Rodrigue Solitude, un intérimaire qui dure

Par ailleurs, l’écrit syndicaliste qui défend peu les intérêts des salariés mais beaucoup ceux d’un certain « pouvoir » soulève un autre problème. Il profère des menaces à peine voilées à l’égard de certains membres du conseil d’administration. « À celles et ceux qui au sein du conseil d’administration envisagent sans ce pouvoir, un changement de direction, nous tenons à rappeler que les résultats obtenus ne sont pas simplement des chiffres mais bien le fruit d’une vision et d’une stratégie claire en matière de promotion de la destination et de gestion managériale », tance Jean-Marc Angèle.

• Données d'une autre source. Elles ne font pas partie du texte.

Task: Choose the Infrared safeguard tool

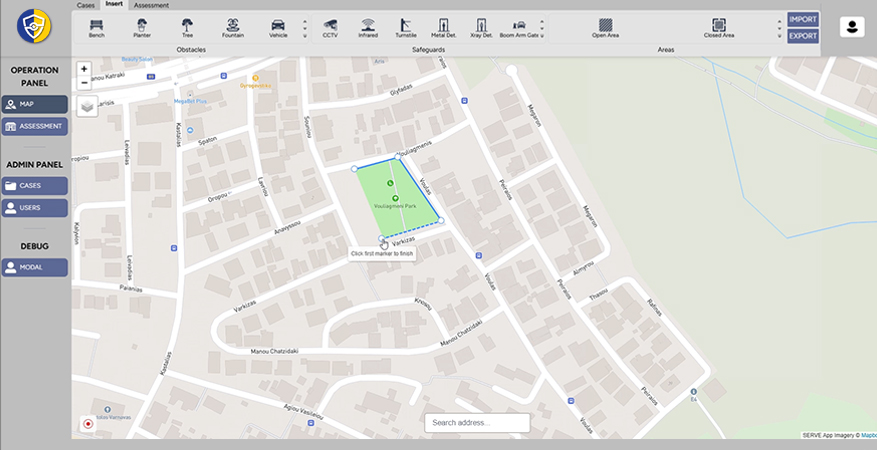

Qui le signataire de l’écrit syndical veut-il protéger ? La réponse est suggérée dans le message d’un administrateur du CTIG que Le Courrier de Guadeloupe a pu consulter. Ce message est adressé aux autres membres du conseil d’administration. L’auteur estime que « l’intérim prolongé du directeur général adjoint au poste de directeur général sans publication du poste malgré notre demande, soulève des questions sur la transparence et la bonne gestion de notre structure ».

Le poste de directeur du CTIG aurait-il été pourvu de manière informelle ? Aucune suite au signalement de cette dérive administrative dans la procédure de recrutement n’a à ce jour été donnée. Selon les informations du Courrier de Guadeloupe, aucune procédure de recrutement n’est initiée par l’établissement public à caractère industriel et commercial. Or au-delà de 6 mois sans publication du poste et sans perspective claire de recrutement ou de nomination, les craintes de favoritisme dans l’attribution de cet emploi public s’intensifient.

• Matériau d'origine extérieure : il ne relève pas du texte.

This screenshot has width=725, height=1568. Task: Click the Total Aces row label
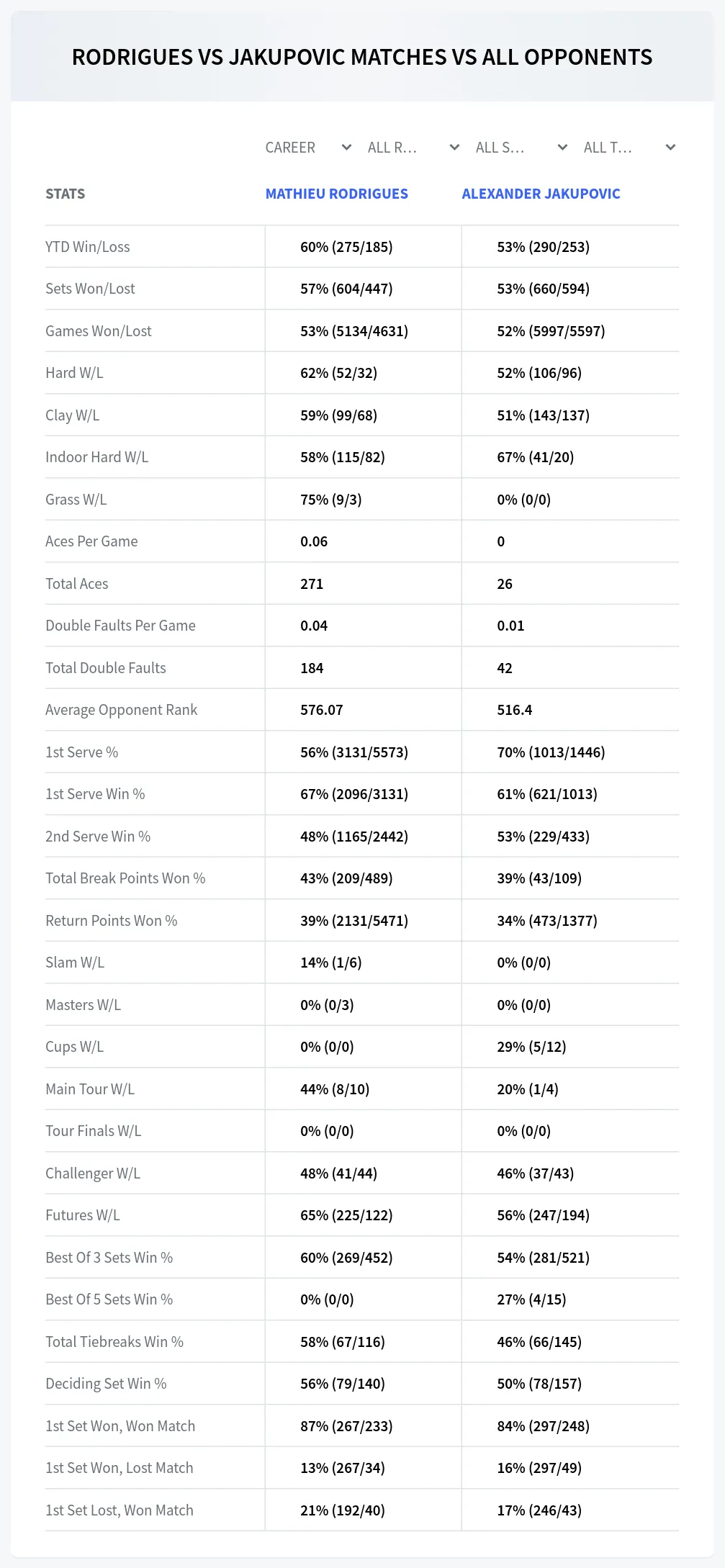coord(77,584)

Le directeur général par intérim du CTIG est Rodrigue Solitude. Ce dernier, fort d’une prime d’intérim de 1 500 euros net par mois, a assuré un premier intérim de la direction générale du CTIG après le départ de l’ancien directeur général Willy Rosier, le 20 avril 2022, jusqu’à la nomination à ce poste de Naomie Pétrine en novembre 2022. Le 31 décembre 2023 celle-ci démissionne, Rodrigue Solitude redevient directeur général par intérim.

Ancien chef de cabinet du président de Région Ary Chalus, Rodrigue Solitude est par ailleurs soupçonné de prise illégale d’intérêt par chargé de mission de service public dans une affaire dont il a assuré l’administration. Il doit comparaître le 14 octobre prochain pour être jugé de ces faits, devant le tribunal judiciaire de Pointe-à-Pitre.

Il s’agit de l’affaire Respire plus. Société dont l’objet était la fabrication de masques au début de la pandémie covid. Respire plus, avec qui Rodrigue Solitude, présumé innocent, aurait eu des liens, avait bénéficié d’une subvention de 450 000 euros de la part de la Région.

Dans son message à ses collègues du conseil d’administration, l’administrateur se plaint que le conseil d’administration soit écarté des décisions prises par le CTIG : « Je suis préoccupée par le fait que le CA semble de plus en plus écarté des décisions stratégiques, des actions et partenariat bien que pertinents sont mis en œuvre sans que nous soyons informés autrement que par communiqués », déplore l’administrateur. Voilà là une tout autre vision de la gestion idyllique du CTIG décrite par Suc Solidaire et confortée par la CRC.